I will give a hint how you could have guessed the result yourself, with the stress on guess.
Take the sequence for rec(i, 6)
, i = 0,...,10. This is the sequence that you had already investigated. The answer is:
1 6 21 56 126 252 462 792 1287 2002
Now, insert it into Google (I don't know if other search engines can do the trick; Google certainly can). The first result should point you to this famous online encyclopedia:
https://oeis.org/A000389
This the Online Encyclopedia of Integer Sequences! Now, read the description:
A000389 Binomial coefficients C(n,5).
You may be not familiar with the C(*,*)
notation, but you can easily understatand its "Binomial coefficient" description.

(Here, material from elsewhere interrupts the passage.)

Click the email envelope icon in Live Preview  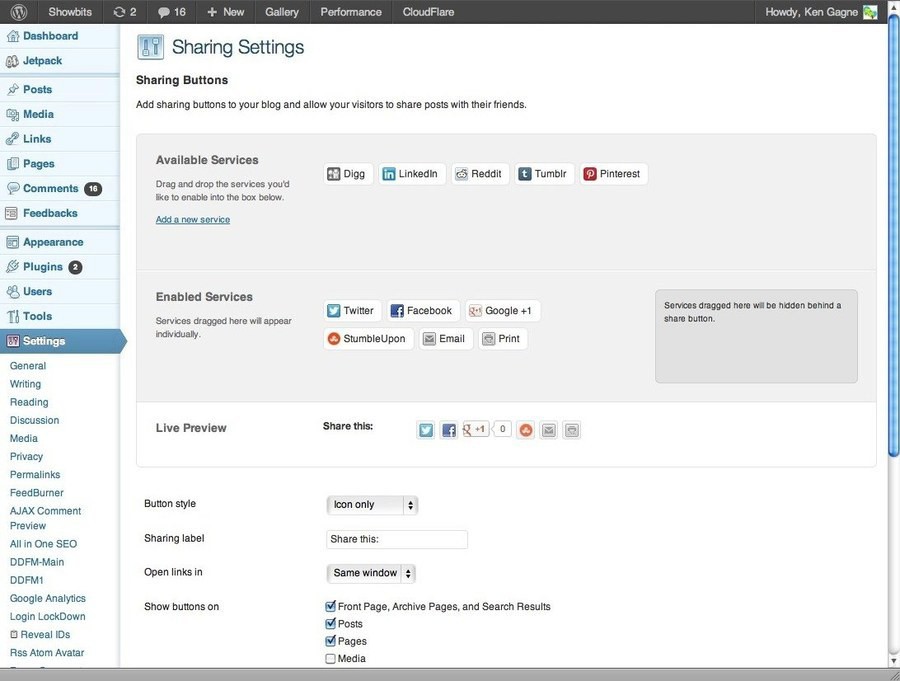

You certainly notice the relation between 6 in your function and 5 in the answer formula, but to be sure you can repeat your experiment for several other numbers other than 6.
The next step is to see how the A000389 sequence looks like:
0, 0, 0, 0, 0, 1, 6, 21, 56, 126, 252, 462, 792, 1287, 2002, ...
Well, C(i,j) is undefined (or zero, depending on the convention) if i < j. Aha! A000389 is this:
C(0,5) = 0, C(1,5) = 0, ... , C(4,5) = 0, C(5,5) = 1, C(6,5) = 6,...
This is your sequence if you started from the term of index 5, if we start counting from 0.
res(0,6) = C(5,5), res(1,6) = C(6,5),..., res(k, 6) = C(5+k, 5)
You can generalize it to
res(k, j) = C(k + j - 1, j -1)
and then start thinking how to prove it in a mathematically strict way. The usual method is by mathematical induction - I'll skip it.
This final result is already given by @Botond_Horwath, I just show to you the magic of Google search engine + the OEIS website. (If you know the latter, the former is redundant).